É mesmo verdade que o tempo voa e assim sem querer termina já este sábado, dia 29 de Maio, mais uma edição da OFF Biennále de Budapeste, o mais interessante acontecimento de arte contemporânea a ter lugar na capital húngara. Criado por um pequeno grupo de profissionais ligados ao meio artístico, e procurando sobreviver sem apoios estatais, o evento tem ganho ao longo dos anos uma importante projeção internacional, com a missão de fortalecer a independência e vitalidade do sector artístico local e promover o debate sobre as mais prementes e controversas questões sociais, políticas e ambientais. Como se pode imaginar, isto não é pouco nos dias que correm, especialmente se tivermos em conta a independência e ambição da iniciativa.

O eclético programa da bienal consiste de diferentes projectos e estende-se por vários espaços da cidade, propondo também ao visitante essa produtiva deambulação por lugares onde normalmente não é convidado a entrar. Destacamos aqui o Fészek Művészklub de Budapeste (Kertész utca 36), espaço mágico no coração do bairro VII, dedicado desde a sua fundação às artes performativas e composto por todo um conjunto de diferentes salas e recantos, todos os eles com a sua personalidade e estilo próprios.

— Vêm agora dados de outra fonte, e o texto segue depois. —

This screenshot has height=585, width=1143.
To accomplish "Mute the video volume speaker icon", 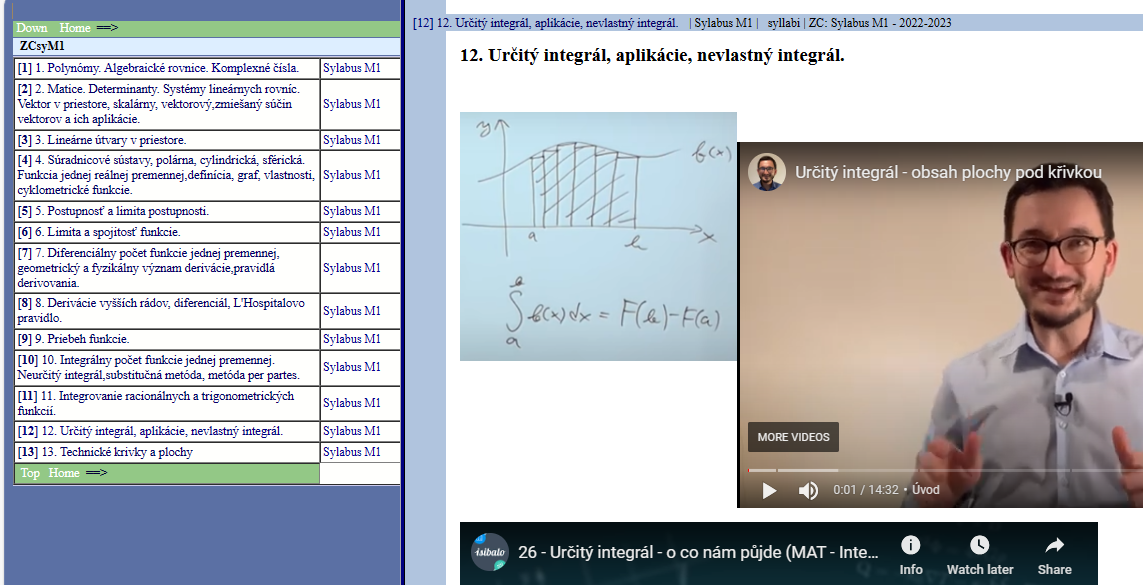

Explorar os andares do Fészek Művészklub, com todos os seus detalhes decorativos, é como descobrir uma mansão antiga, misteriosa e imprevisível.

É esta a casa que acolhe um dos programas/projectos da edição deste ano da OFF Biennále, intitulado “Transperiphery Movement”. Constituída por material de texto e vídeo, a exposição convida-nos a conhecer distintas facetas das por vezes desconhecidas relações históricas entre a Europa Central e de Leste e os espaços colonizados ou recém-descolonizados do hemisfério sul. De acordo com os curadores, a ideia é dar a conhecer histórias que possam eventualmente compôr uma imagem de relações que normalmente só pensamos existirem entre países colonizadores como Portugal e os seus territórios de colonização. Deste modo, somos convidados a conhecer a história de emigrantes/colonos húngaros na América Latina em finais do século XIX e inícios do século XX, a presença de estudantes de países africanos em países do bloco soviético no âmbito da cooperação entre os países socialistas, ou então, no mesmo contexto, o curioso fenómeno das trabalhadoras cubanas que a dada altura, durante o socialismo, vieram para a Hungria suprir a falta de mão-de-obra que existia na indústria têxtil. E quem depois destas reflexões quiser subir mais um lanço de escada do bonito edifício poderá assistir ao vídeo Red Horizon, da autoria de Mónica de Miranda e criado especialmente para a OFF Biennále, obra na qual  a artista portuguesa de origem angolana reflecte sobre questões de identidade e memória pessoal.